← 2026-06-06
AI Security Community 2026-06-06 Source →

OpenAI、AI駆動の脆弱性検出・パッチ検証「Daybreak」発表——Akamai・Cisco・CrowdStrikeが統合済み

OpenAIが、GPT-5.5-Cyberを活用したサイバーセキュリティプラットフォーム「Daybreak」を発表しました。脆弱性の発見から修正・検証までを開発ループに統合するプラットフォームとして、Akamai、Cisco、CrowdStrikeなど主要セキュリティ企業がすでに統合済みで、AI駆動の防御基盤として注目されています。

「発見→修正→検証」を開発フローに組み込む

DaybreakがOpenAIの既存サービスと異なるのは、脆弱性管理の全工程をループとして閉じる点です。GPT-5.5-Cyberがコードリポジトリをスキャンして潜在的な脆弱性を検出し、パッチ候補を生成、さらにそのパッチが元の脆弱性を実際に修正しているかを検証する——この一連のフローを自動化します。セキュリティエンジニアは、ツールが提案した修正案を確認・承認するだけで、日常的な脆弱性対応の負荷を大幅に削減できるとされています。

ローンチ時点でAkamai(CDN・DDoS防御)、Cisco(ネットワーク機器)、CrowdStrike(エンドポイントセキュリティ)が統合済みであることは、エンタープライズセキュリティ市場への本格参入を意味します。これらのパートナーが保有する膨大な脅威インテリジェンスデータが学習に活用されれば、検知精度の向上も期待されます。

Hacker Newsでは「脆弱性を見つけるAIが、同じAIが生み出した脆弱性(BadHostなど)を見逃すというのは皮肉。プロンプトインジェクション対策が不十分なままでは本末転倒」という辛口な指摘が注目を集めました。X上では「AI安全保障の競争が激化している。業界標準化にはまだ時間がかかりそう」という冷静な見方もあり、Daybreakが真に有効かどうかは実績の蓄積が必要という声が多くみられます。

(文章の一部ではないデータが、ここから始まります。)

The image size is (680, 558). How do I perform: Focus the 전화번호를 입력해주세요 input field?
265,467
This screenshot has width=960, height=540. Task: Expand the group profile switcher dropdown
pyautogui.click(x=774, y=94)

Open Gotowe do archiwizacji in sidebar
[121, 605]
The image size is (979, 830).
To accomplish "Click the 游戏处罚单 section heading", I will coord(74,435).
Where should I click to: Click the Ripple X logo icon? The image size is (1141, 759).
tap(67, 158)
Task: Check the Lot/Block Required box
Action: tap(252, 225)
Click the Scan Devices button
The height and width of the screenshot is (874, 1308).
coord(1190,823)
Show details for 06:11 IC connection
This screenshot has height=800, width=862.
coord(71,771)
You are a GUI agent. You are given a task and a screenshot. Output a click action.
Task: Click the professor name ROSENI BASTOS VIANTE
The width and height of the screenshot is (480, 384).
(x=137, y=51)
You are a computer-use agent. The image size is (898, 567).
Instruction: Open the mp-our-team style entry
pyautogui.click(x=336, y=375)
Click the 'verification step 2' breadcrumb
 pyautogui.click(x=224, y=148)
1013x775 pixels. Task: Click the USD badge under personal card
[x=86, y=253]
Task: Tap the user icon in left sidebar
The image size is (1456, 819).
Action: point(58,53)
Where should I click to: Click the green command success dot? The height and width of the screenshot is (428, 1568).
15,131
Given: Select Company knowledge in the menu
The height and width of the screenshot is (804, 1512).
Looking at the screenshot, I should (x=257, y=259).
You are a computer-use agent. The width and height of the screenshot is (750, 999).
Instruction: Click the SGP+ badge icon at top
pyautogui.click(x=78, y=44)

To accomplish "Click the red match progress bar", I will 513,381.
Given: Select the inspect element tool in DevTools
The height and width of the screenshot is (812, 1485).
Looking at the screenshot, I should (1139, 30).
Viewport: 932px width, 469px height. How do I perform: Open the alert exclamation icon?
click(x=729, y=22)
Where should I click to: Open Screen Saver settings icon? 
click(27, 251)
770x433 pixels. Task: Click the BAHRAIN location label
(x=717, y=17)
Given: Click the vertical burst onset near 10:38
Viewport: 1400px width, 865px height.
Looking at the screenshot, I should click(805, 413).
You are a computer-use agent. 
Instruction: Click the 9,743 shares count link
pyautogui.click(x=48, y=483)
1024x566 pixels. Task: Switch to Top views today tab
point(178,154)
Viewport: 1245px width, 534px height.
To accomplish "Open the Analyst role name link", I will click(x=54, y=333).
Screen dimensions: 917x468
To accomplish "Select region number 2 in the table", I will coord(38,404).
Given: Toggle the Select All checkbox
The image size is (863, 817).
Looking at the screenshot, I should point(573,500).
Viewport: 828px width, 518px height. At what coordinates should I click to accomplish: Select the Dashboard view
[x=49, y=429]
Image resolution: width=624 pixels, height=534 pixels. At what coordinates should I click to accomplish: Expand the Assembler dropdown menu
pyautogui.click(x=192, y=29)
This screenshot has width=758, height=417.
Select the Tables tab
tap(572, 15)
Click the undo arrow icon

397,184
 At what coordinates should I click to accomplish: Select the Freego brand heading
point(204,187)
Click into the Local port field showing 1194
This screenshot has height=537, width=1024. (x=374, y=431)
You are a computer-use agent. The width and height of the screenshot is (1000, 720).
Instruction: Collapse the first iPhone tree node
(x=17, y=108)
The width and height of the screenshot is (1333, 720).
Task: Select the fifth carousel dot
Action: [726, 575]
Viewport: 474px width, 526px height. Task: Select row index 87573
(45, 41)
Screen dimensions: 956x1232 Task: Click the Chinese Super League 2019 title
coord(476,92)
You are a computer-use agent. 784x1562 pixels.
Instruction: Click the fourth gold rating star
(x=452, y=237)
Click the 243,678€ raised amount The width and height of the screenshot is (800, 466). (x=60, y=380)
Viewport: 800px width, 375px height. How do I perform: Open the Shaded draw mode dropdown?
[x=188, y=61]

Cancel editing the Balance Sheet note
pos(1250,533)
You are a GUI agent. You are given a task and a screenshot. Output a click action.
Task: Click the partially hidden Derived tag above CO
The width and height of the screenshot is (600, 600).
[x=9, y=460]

「AI for Security」の覇権争いが始まった

GoogleのSecOps、MicrosoftのSecurity Copilotと並び、DaybreakはOpenAIのセキュリティ市場参入を本格化させる製品です。AIが生み出すセキュリティリスク(プロンプトインジェクション、ゼロデイ、メモリポイズニング)が急増する中、同じAIを使って防御する「AI for Security」モデルが主流になりつつあります。ただし、防御AIが攻撃AIと同じモデルベースである場合、根本的な「対称性の問題」が残るという懸念も専門家から指摘されています。